Among Madievsky’s greatest strengths is her ability to commit fully to her aesthetic while also delighting in self-effacing humor. Though at times the poems’ language lapses into awkwardness—"how my fingers were out partying all night / in the disco of your mouth" ("Cactus")—Madievsky’s linguistic judgment is nearly flawless. The coherence of Madievsky’s vision, paired with this witty self-consciousness—deep seriousness checked by deep humor—makes Emergency Brake a rare delight.

As an extension of Madievsky’s interest in the motion of opening, Emergency Brake abounds with sudden shifts. Line breaks and the word "or" act as hinges between divergent images, such as "coconut extract / or a bump of cocaine." Emergency Brake’s embrace of what I would call the poetics of the pivot—an aesthetic engagement with the shock of meaning in a sudden change—extends even to the act of interpretation.

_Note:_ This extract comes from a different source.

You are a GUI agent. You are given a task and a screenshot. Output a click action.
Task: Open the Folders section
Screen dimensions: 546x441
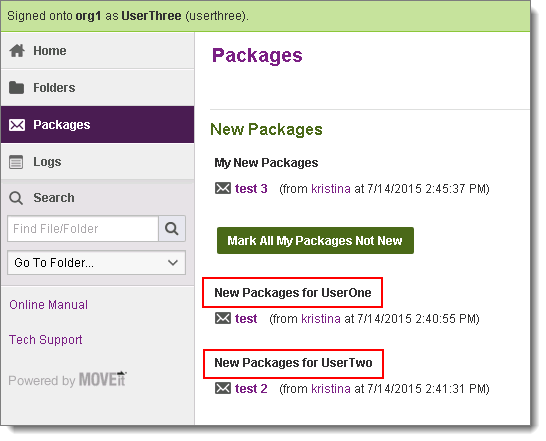click(98, 88)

The final image of "If the Body Is a Door" opens up to a reading attentive to a shifting perspective. The poem, which is largely concerned with a meditation on the body in the wake of memories of abuse, ends with these stunning lines:

                         The waffle house will pretend
   No one was opened like a tangerine in its parking lot.
                                     The human heart will remain
                           the size of two fists.

The image of the fists that measure the heart can be read as the speaker’s, raised in self-defense, or as belonging to two—clutched together, an embrace. Each reading results in a radically different understanding of the poem. Madievsky primes the reader to appreciate the range of her poems’ possibilities. Emergency Brake announces a vital voice and vision, the first gasp of something special. Bracing yet raucous, vicious yet whimsical, the collection is an ode to the precariousness of being and the potential in becoming.